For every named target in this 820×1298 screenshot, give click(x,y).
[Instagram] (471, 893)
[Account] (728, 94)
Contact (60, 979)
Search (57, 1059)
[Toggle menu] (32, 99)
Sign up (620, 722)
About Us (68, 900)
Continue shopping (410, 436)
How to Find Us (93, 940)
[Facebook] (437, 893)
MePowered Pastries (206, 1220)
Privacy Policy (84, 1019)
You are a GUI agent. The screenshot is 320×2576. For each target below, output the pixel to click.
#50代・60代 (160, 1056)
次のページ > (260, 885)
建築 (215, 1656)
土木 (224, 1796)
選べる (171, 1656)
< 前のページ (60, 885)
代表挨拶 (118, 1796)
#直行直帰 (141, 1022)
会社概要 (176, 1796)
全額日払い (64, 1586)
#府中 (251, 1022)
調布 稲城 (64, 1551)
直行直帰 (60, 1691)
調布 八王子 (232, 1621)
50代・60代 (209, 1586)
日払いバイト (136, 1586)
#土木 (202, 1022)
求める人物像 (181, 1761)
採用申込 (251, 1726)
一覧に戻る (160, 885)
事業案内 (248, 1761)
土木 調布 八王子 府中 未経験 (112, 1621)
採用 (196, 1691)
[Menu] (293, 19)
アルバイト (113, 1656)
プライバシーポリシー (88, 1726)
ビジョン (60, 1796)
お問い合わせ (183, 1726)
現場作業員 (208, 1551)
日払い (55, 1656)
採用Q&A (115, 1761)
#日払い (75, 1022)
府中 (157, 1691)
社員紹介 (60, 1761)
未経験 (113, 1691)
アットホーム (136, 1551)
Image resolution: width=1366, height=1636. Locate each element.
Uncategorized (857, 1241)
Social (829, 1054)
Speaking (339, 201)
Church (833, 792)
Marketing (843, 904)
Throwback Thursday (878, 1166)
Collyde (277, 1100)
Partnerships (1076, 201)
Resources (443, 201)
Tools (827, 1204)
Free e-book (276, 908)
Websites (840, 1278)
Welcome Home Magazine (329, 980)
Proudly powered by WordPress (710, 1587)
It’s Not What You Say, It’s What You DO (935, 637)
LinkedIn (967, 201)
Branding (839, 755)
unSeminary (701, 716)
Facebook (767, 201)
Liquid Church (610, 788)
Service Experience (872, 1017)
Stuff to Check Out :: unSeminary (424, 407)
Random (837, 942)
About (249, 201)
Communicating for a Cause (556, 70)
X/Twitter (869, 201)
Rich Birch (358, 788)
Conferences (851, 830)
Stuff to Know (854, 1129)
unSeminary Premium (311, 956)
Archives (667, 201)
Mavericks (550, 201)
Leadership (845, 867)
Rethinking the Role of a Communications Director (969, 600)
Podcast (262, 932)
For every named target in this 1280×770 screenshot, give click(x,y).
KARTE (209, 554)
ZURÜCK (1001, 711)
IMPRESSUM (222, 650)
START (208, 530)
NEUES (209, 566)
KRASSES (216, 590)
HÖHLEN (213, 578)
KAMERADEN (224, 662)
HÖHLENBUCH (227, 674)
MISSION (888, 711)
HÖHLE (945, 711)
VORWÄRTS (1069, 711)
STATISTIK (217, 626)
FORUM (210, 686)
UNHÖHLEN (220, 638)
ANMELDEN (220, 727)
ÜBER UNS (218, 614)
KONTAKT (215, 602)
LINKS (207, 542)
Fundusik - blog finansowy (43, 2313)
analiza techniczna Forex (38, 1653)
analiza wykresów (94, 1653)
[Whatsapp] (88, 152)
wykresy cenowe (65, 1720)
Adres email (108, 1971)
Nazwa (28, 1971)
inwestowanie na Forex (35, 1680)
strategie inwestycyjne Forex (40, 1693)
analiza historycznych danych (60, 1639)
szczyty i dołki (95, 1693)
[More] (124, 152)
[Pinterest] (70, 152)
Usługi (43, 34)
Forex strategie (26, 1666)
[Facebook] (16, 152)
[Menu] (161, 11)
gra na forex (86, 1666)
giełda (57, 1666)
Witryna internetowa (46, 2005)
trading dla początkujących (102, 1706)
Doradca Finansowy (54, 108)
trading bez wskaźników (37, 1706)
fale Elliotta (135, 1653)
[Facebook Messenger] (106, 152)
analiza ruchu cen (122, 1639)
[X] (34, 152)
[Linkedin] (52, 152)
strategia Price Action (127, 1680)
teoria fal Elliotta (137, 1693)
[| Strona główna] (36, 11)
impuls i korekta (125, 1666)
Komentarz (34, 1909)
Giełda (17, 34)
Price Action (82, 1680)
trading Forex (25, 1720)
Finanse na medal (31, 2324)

::::

## What the task requires
Tell how many lines in the entries contain the string "analiza". Give the number and nothing more.

## Result of this task
4